# TASK BRIEF
Please give back each line below unchanged; none of the pictures should appear.

# EXERCISE MATERIAL
· · ·

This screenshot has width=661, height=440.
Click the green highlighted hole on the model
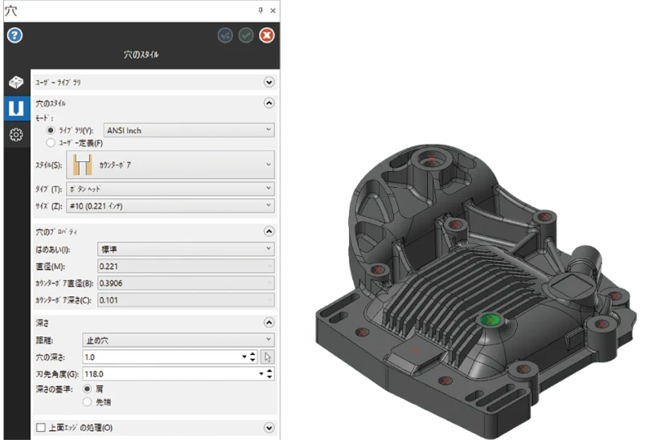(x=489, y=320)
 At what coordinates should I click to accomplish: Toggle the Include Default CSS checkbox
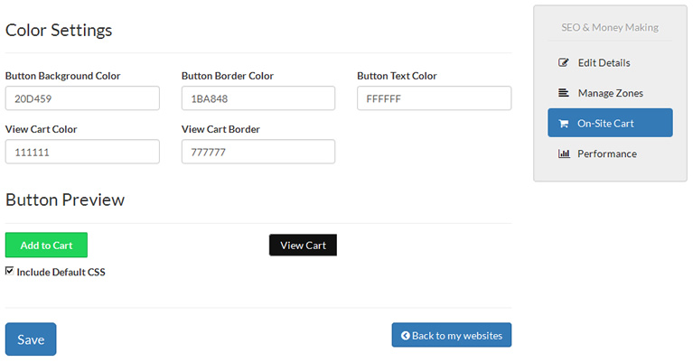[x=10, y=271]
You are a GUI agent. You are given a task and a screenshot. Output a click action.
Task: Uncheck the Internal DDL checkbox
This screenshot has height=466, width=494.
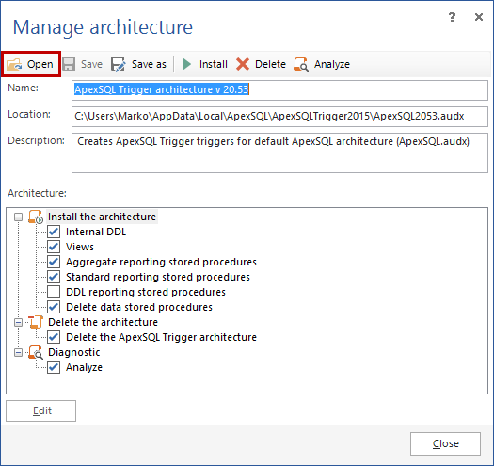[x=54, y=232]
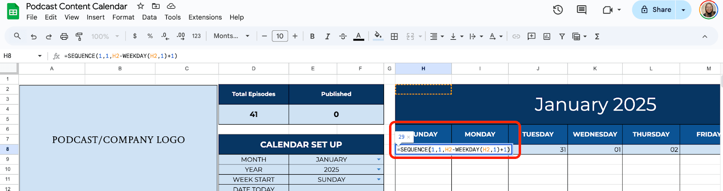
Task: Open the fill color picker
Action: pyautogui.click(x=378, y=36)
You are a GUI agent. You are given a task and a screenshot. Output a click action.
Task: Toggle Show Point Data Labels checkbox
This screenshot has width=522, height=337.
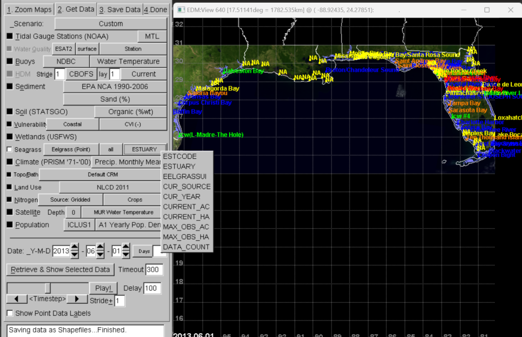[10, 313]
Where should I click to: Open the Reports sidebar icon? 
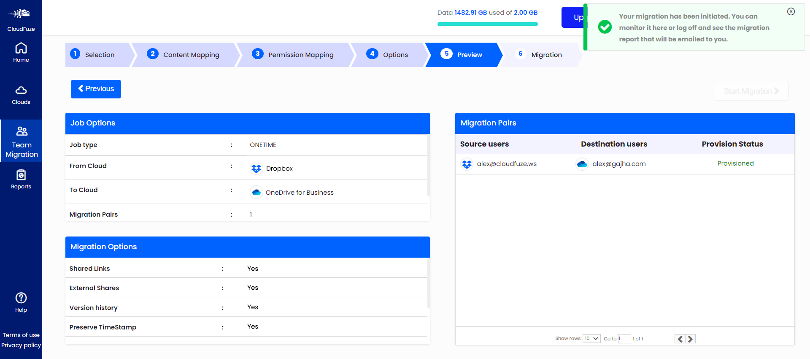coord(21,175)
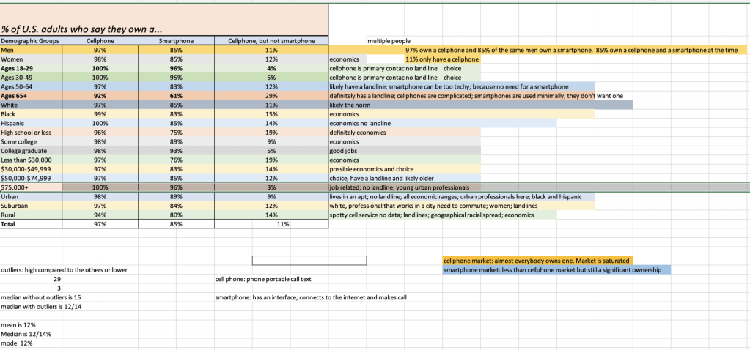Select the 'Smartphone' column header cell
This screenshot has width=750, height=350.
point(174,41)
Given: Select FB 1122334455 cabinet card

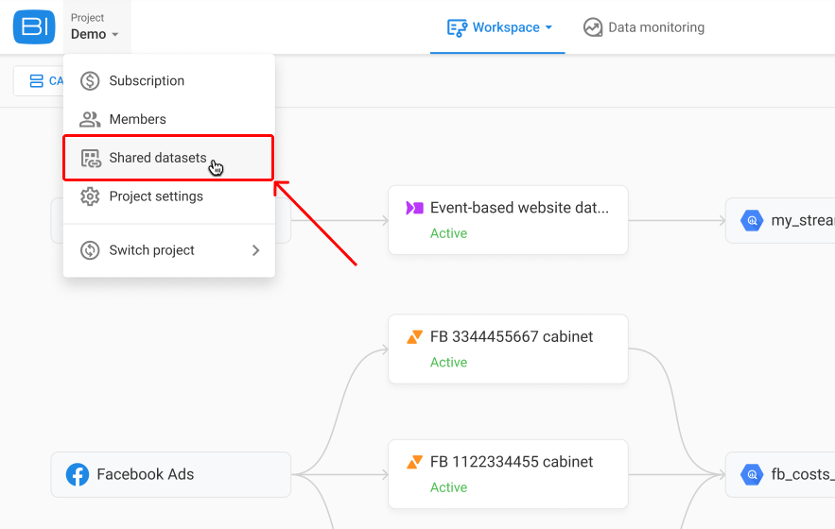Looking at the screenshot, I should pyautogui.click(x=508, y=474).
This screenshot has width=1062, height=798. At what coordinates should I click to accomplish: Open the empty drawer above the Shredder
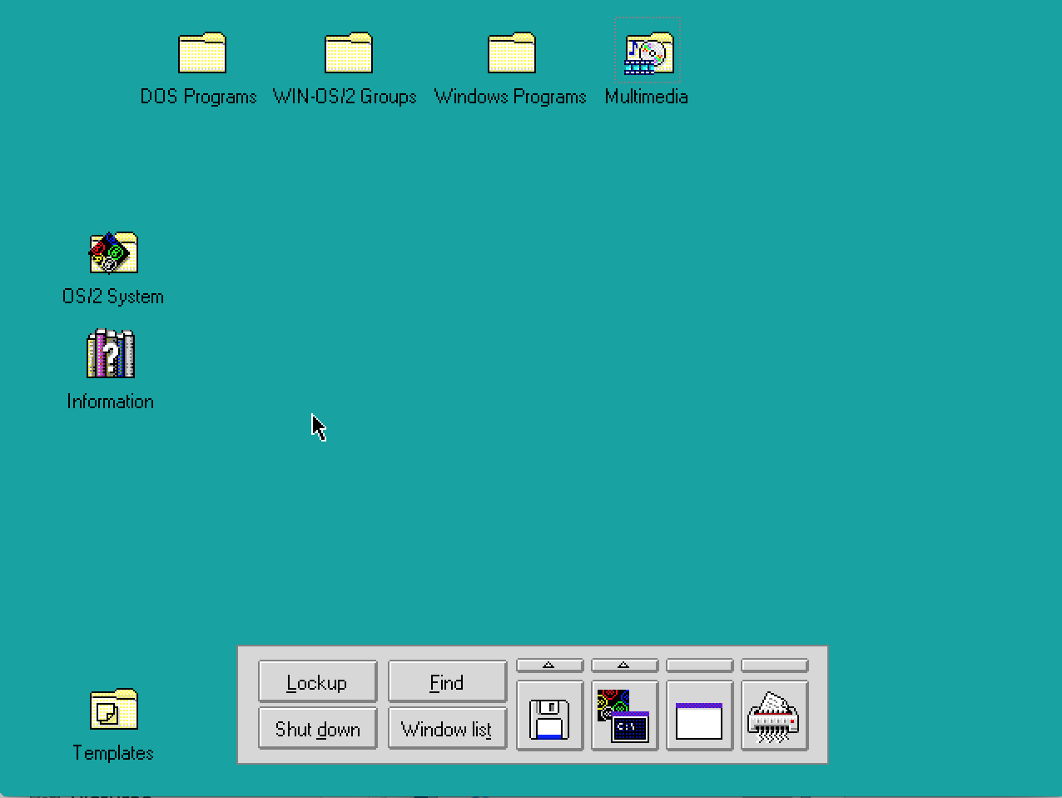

· · ·

# YOUR RESPONSE
This screenshot has width=661, height=440.
Click the green highlighted hole on the model
(x=489, y=320)
 At what coordinates should I click to accomplish: Toggle the Include Default CSS checkbox
[x=10, y=271]
You are a GUI agent. You are given a task and a screenshot. Output a click action.
Task: Uncheck the Internal DDL checkbox
This screenshot has height=466, width=494.
[x=54, y=232]
Task: Open the fill color picker
Action: pyautogui.click(x=378, y=36)
You are a GUI agent. You are given a task and a screenshot. Output a click action.
Task: Toggle Show Point Data Labels checkbox
This screenshot has width=522, height=337.
[10, 313]
Where should I click to: Open the Reports sidebar icon? 
coord(21,175)
Select the 'Smartphone' column header cell
This screenshot has width=750, height=350.
point(174,41)
Given: Select FB 1122334455 cabinet card

Looking at the screenshot, I should pyautogui.click(x=508, y=474).
This screenshot has width=1062, height=798. At what coordinates should I click to accomplish: Open the empty drawer above the Shredder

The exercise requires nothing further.